After you are sure that the web services are up and running, you can define a new authentication factor in the MFADEF class:
RDEF MFADEF FACTOR.AZFTOTP1 OWNER(userid or group-name)
You also need to create a profile which is used to check who can change the settings of the TOTP factor:
RDEF FACILITY IRR.RFACTOR.MFADEF.AZFTOTP1 OWNER(userid or group-name) RDEF FACILITY IRR.RFACTOR.USER UACC(NONE) PERMIT IRR.RFACTOR.USER ACCESS(UPDATE) CLASS(FACILITY) ID(AZFWEB) PERMIT IRR.RFACTOR.MFADEF.AZFTOTP1 ACCESS(ALTER) CLASS(FACILITY) ID(user-id) PERMIT IRR.RFACTOR.MFADEF.AZFTOTP1 ACCESS(READ) CLASS(FACILITY) ID(AZFWEB)
Once that is done, you can use the ISPF panels to further configure the TOTP factor and decide how many digits will be generated, how often the keys are rotated etc.
After you’ve defined your defaults, it’s time to try and enroll a single user. User is configured for TOTP by executing:
ALU [Login ID] MFA(FACTOR(AZFTOTP1) ACTIVE TAGS(REGSTATE:OPEN))

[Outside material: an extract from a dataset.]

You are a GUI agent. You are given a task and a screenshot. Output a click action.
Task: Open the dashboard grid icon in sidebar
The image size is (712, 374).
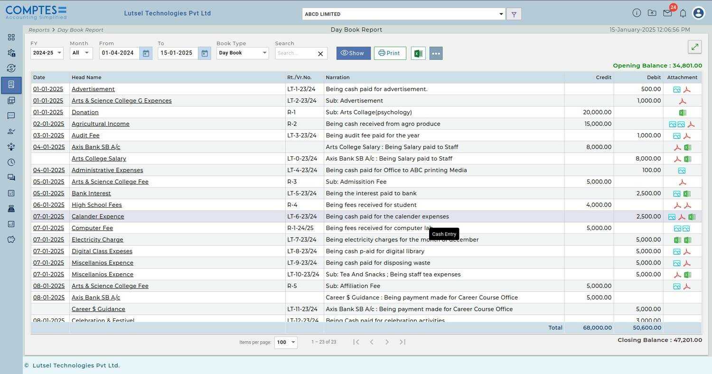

That command only enables TOTP as an option for a user, after that the user needs to go to this URL, where they will log in using their ESM credentials and provision their token. Only after they are provisioned, will they be required to use it.
Bypass
Everything is fine and dandy when everything is working properly and is in shipshape, but what about when things go haywire? Personally, the idea of being locked out of the system due to the security system malfunction is at the top of my list of nightmares. Murphy’s law always strikes where it hurts the most, and the security system going on the fritz and preventing rightful logins is just too tempting. For that reason, IBM Z MFA contains a failsafe option to allow access in case of emergency for those IDs. There is an option to allow a password-only fallback in case the STC is down, or external servers return a “no decision” result, which is done by executing ALU user MFA(PWFALLBACK) command.
Bulk provisioning
When dealing with mainframe users, we’re typically talking about thousands and thousands of active users which are defined in the ESM. Enabling MFA for each of them manually is a monumental task, so IBM has helpfully provided an azfbulk utility which allows you to make a flat file listing all of the MFA users and their new authentication factors.
Translation of messages
One interesting feature of IBM Z MFA is that it supports translating all the web pages and messages to your native language, and since you have the original HTML pages at your disposal, you can also customize the look-and-feel of the portals to match your company design guidelines which helps ease users into the new functionality. To customize the translation, you need to specify an alternate USS location where the document files are stored and copy the original set of files to that location. The original files are stored in htdocs/i18n/ folder and they should not be modified. Once you copy them, you can edit the JSON to translate the messages themselves and style the HTML as much as you like, as long as the logic (field names and so on) stays the same.